One of the first massively scalable implementations of the Loom technology is the Zombie Battleground which is touted as the world’s first fully blockchain-based game. The Loom team compares its case to the one involving CryptoKitties, a game which, according to them, demonstrated the weakness of the Ethereum platform to handle even a simple game.
In addition to games, another well-known implementation of the DAppChains is DelegateCall, a Q&A platform in which the users can earn tokens by asking and answering questions. It was the first DAppChain which went live on the Loom.
How Can Plasma Help the Loom Deliver Better Security?
Having the DPoS as the main consensus mechanism on the Loom platform did not satisfy its developers in terms of having a complete solution for the protection of digital assets and offering full-blown scalability and decentralization. The solution was found in integrating the DPoS sidechains with the Plasma i.e. Plasma Cash technology:
- Plasma emerged as the technology focused on enabling secure deposits and withdrawals between multiple blockchains.
- In order for the DAppChains to fully deliver on their promise of scalability, this required making trust assumptions. While the DPoS and its witness system protected their decentralization aspect, the Loom team decided to go for Plasma as the guarantee of automated security for both public and private chains.

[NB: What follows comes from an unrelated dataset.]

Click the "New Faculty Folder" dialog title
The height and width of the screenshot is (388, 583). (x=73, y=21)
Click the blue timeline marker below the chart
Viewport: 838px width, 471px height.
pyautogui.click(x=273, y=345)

- In case of Loom, Plasma makes it possible for the users to transfer their digital assets from the Ethereum mainnet to sidechains in an arguably secure manner. This can be done without the obligation to trust the consensus mechanism found on a particular sidechain. The asset owners would be provided with a more secure system capable of supporting multiple critical operations taking place on the blockchain.

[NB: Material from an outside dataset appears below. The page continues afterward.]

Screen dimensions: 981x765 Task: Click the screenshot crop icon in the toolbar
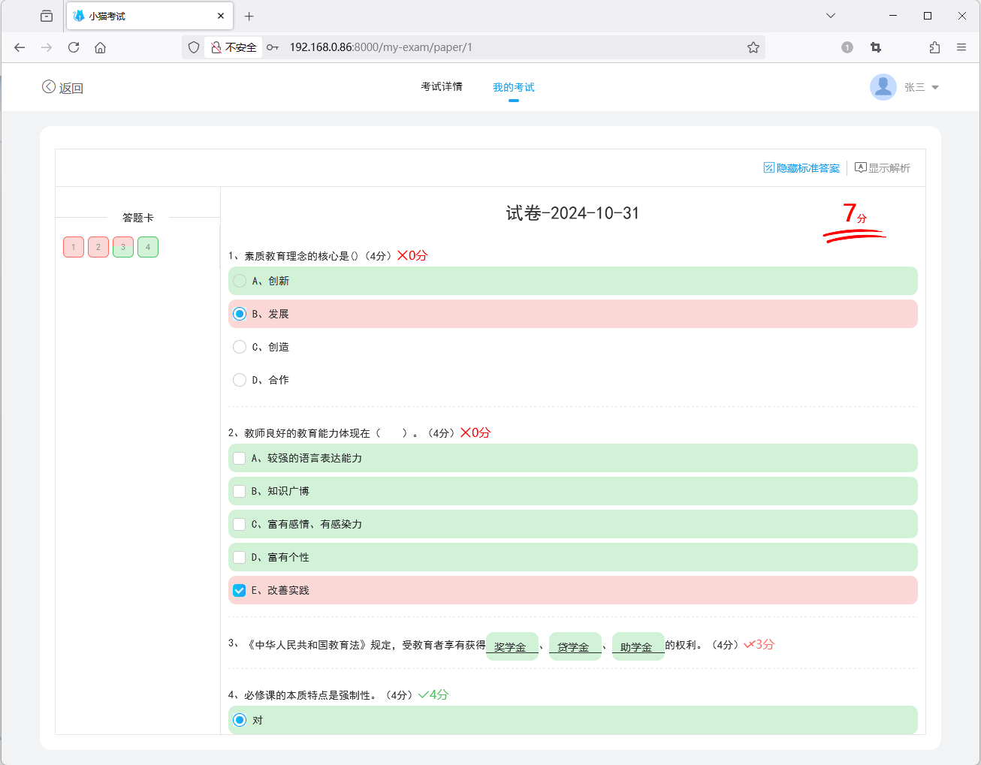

- The first implementation of Plasma on the Loom involved the support for the transfer of the Ethereum-based tokens onto the Loom sidechains without compromising the security offered by the main platform. Each token deposited onto the sidechain was given a unique serial number, with the token itself being non-fungible and having its own transaction history.
- The system is described as being particularly beneficial for games which can safely run on a sidechain while their Plasma exits provide access to the funds and game-based assets on the Ethereum blockchain. In case of a hacking attack, for example, these can be securely recovered and made ready for future use. The Loom team plans to implement the same approach to the mobile games which would be run on sidechains while their items and other collectibles would be kept on the Ethereum mainchain.
Loom Token Economics
Loom token is an ERC20 token used to pay for the membership in the Loom network. This entails the use of both the platform and any app featured on it, as well as the transfer of assets from the network onto the Ethereum mainnet. Before initiating a transfer, the DApp on the Loom will check if the users have enough LOOM in their wallets. Loom can be also used as in-game currency for any such product launched on the Loom.

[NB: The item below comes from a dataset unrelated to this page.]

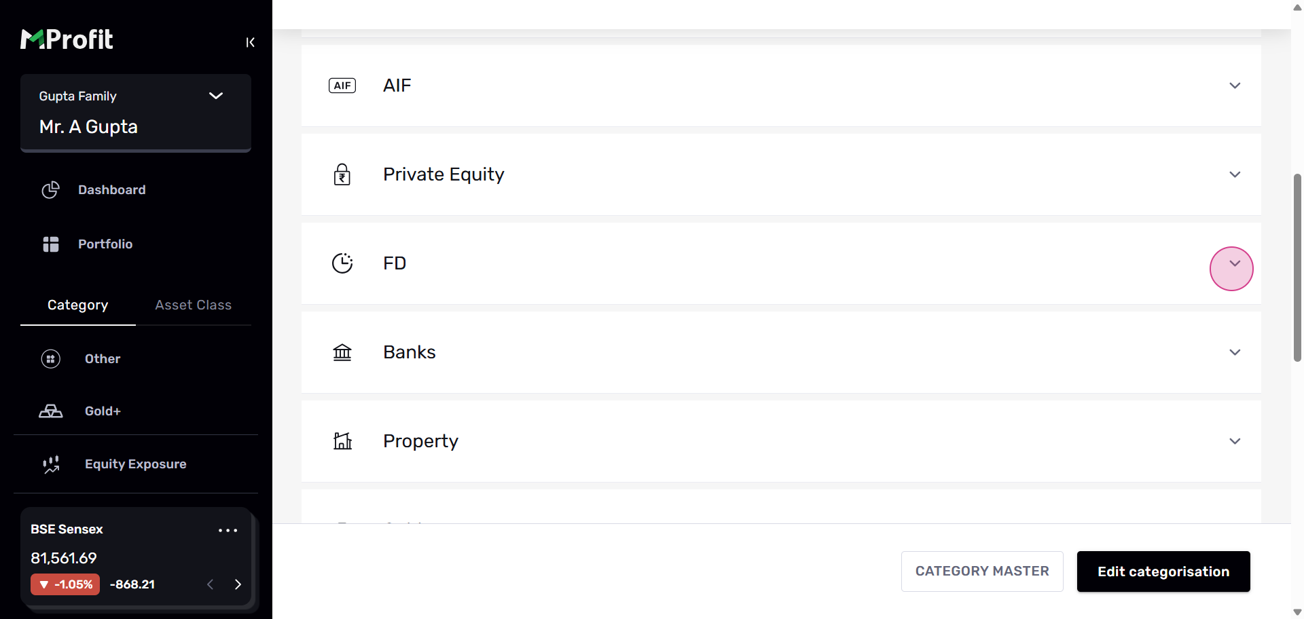This screenshot has width=1304, height=619.
Task: Click the Equity Exposure icon
Action: (51, 464)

As of April 2019, the currency’s market cap stood at just above USD 61 million, down from its historic high of USD 376 million in May 2018. At the same time, more than 778 million tokens were in circulation, out of the planned total supply of one billion tokens. LOOM is readily available for trading on the cryptocurrency exchanges such as Binance and Bittrex. Acquired tokens can be stored in any wallet which supports ERC-20.
The Loom Team
The Loom Network is based in Bangkok, with the project team having more than 50 core members. The project’s CEO is a software development and programming veteran Matthew Campbell, who founded the project together with James Martin Duffy and Luke Zhang.